Mais il ne referma pas la plaque qui masquait l’entrée de sa demeure. Il était si sûr que nul ne le pouvait surprendre par là!
Le Chico posa son sac d’or sur sa table, s’assit sur un de ses escabeaux et, les coudes sur la table, la tête dans les mains, il se mit à réfléchir.
Ce que Fausta appréhendait si vivement s’était réalisé. Pardaillan n’était pas mort par le poison.
Après quelques heures d’un sommeil qui ressemblait à la mort, le réveil se fit très lentement. Pardaillan se mit sur son séant et considéra d’un œil trouble l’étrange lieu où il se trouvait. Sous l’influence des émanations soporifiques dont l’air avait été saturé, son cerveau engourdi subissait comme une sorte d’ivresse qui abolissait la mémoire et paralysait l’intelligence.

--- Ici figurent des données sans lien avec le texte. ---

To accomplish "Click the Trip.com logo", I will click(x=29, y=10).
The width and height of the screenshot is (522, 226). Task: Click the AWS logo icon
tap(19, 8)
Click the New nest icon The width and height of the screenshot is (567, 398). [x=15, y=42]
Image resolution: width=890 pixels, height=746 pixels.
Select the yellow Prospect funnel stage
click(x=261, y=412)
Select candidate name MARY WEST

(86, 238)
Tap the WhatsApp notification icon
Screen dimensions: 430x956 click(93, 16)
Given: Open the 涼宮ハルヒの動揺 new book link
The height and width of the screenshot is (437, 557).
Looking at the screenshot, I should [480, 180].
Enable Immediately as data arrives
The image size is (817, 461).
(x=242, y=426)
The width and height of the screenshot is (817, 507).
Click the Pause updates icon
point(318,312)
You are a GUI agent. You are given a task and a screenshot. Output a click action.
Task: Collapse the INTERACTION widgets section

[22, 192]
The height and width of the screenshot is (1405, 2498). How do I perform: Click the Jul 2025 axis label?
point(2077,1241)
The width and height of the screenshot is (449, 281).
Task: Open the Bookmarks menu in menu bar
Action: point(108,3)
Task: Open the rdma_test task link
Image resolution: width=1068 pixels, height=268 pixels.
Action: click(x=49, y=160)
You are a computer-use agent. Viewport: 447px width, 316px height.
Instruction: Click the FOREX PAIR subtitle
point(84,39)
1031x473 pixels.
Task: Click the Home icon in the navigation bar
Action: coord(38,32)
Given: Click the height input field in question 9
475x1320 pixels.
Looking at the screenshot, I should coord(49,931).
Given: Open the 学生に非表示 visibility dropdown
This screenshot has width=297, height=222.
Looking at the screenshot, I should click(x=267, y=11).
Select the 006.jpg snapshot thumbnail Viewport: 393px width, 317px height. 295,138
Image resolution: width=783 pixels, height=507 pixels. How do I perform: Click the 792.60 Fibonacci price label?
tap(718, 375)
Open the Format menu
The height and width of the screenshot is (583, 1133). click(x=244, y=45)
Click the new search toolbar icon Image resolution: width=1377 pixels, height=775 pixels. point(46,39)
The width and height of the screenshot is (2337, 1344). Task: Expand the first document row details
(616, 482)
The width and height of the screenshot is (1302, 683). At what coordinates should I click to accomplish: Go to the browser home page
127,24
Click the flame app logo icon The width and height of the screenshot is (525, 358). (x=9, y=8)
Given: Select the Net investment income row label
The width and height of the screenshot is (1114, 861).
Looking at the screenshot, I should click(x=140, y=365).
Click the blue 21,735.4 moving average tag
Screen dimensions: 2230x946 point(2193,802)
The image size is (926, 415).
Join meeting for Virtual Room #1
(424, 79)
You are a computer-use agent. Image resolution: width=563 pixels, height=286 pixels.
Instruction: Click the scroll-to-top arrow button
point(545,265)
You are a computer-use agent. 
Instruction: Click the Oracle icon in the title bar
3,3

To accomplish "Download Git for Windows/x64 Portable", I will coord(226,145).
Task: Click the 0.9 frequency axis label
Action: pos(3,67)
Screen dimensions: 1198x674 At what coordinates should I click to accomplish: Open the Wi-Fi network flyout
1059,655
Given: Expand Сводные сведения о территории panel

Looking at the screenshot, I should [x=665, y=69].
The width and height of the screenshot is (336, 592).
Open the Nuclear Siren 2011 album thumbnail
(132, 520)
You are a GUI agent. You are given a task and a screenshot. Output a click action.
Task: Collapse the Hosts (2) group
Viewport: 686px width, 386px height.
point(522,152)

Peu à peu, ces effets stupéfiants se dissipèrent, le cerveau se dégagea, la mémoire lui revint; il retrouva toute sa conscience, et avec elle, il retrouva ce sang-froid et cette confiance en soi qui le faisaient si redoutable.
Il ne fut d’ailleurs pas étonné de se voir vivant. Il s’y attendait.
Pardaillan, en effet, n’était pas un trompeur, ou pour parler le langage du jour: ce n’était pas un bluffeur. C’était, au contraire, un sincère et un convaincu. C’est très sincèrement convaincu qu’il avait dit à Fausta qu’il échapperait au poison et sortirait de son sépulcre.
Pourquoi? D’où lui venait cette conviction?
Il eût probablement été bien embarrassé de l’expliquer. Le certain, c’est qu’il avait cette conviction et qu’il ne cherchait pas à savoir d’où elle lui venait.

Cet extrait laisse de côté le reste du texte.